■ **Activity**: Once the line containing "Given: Click the Search Automate input field" is found in the records below, return it and each following line exactly, up to and including the line containing "Viewport: 1456px width, 819px height.", and nothing else.

■ **Given data**:
━━━━━━

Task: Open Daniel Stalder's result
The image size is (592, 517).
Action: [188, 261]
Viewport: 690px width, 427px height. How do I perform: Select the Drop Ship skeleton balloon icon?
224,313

━━━━━━

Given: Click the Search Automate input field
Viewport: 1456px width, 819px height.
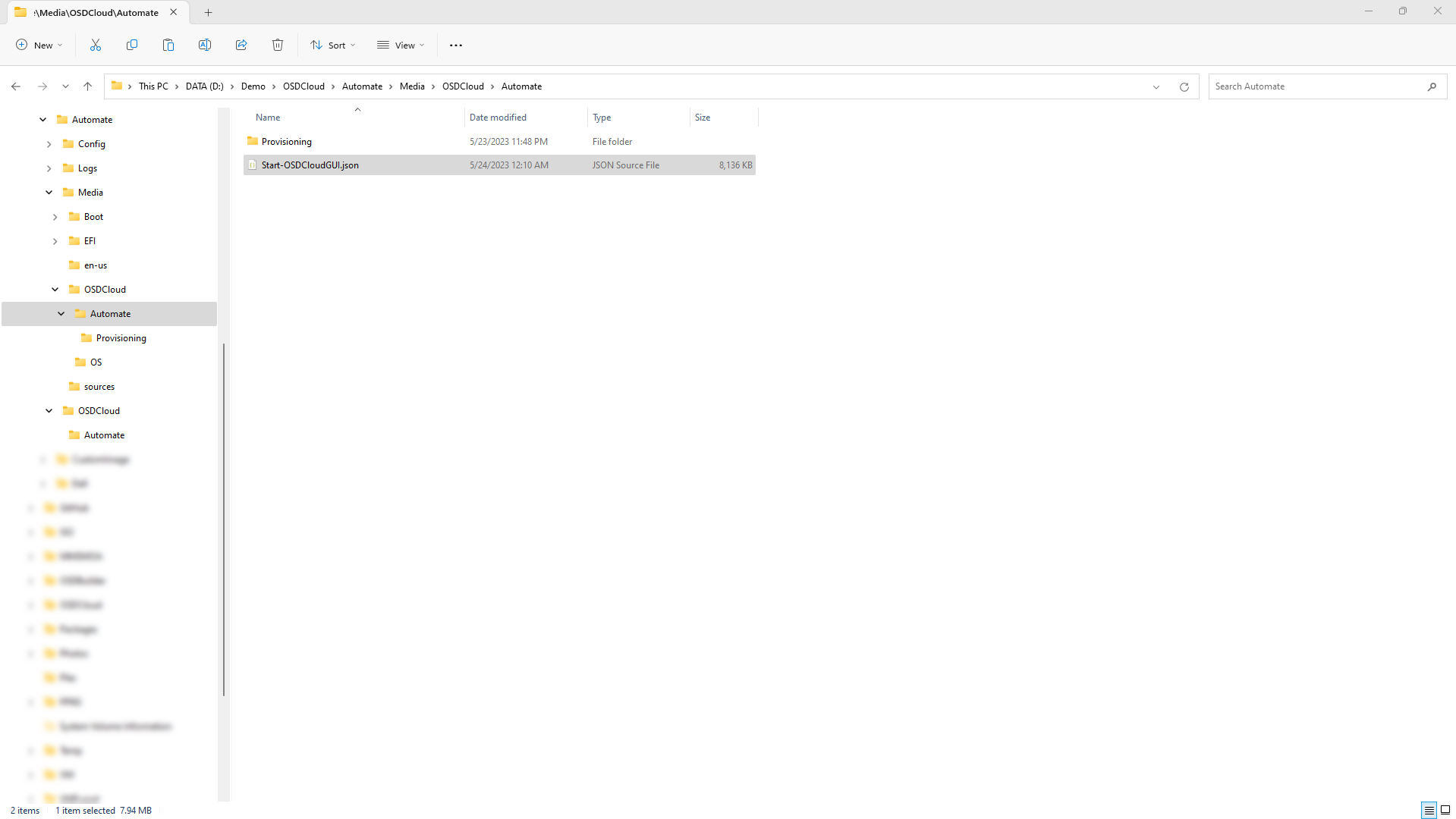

━━━━━━

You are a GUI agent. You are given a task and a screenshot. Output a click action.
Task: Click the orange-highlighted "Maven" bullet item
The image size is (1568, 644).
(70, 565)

━━━━━━

■ **Output**:
Given: Click the Search Automate input field
Viewport: 1456px width, 819px height.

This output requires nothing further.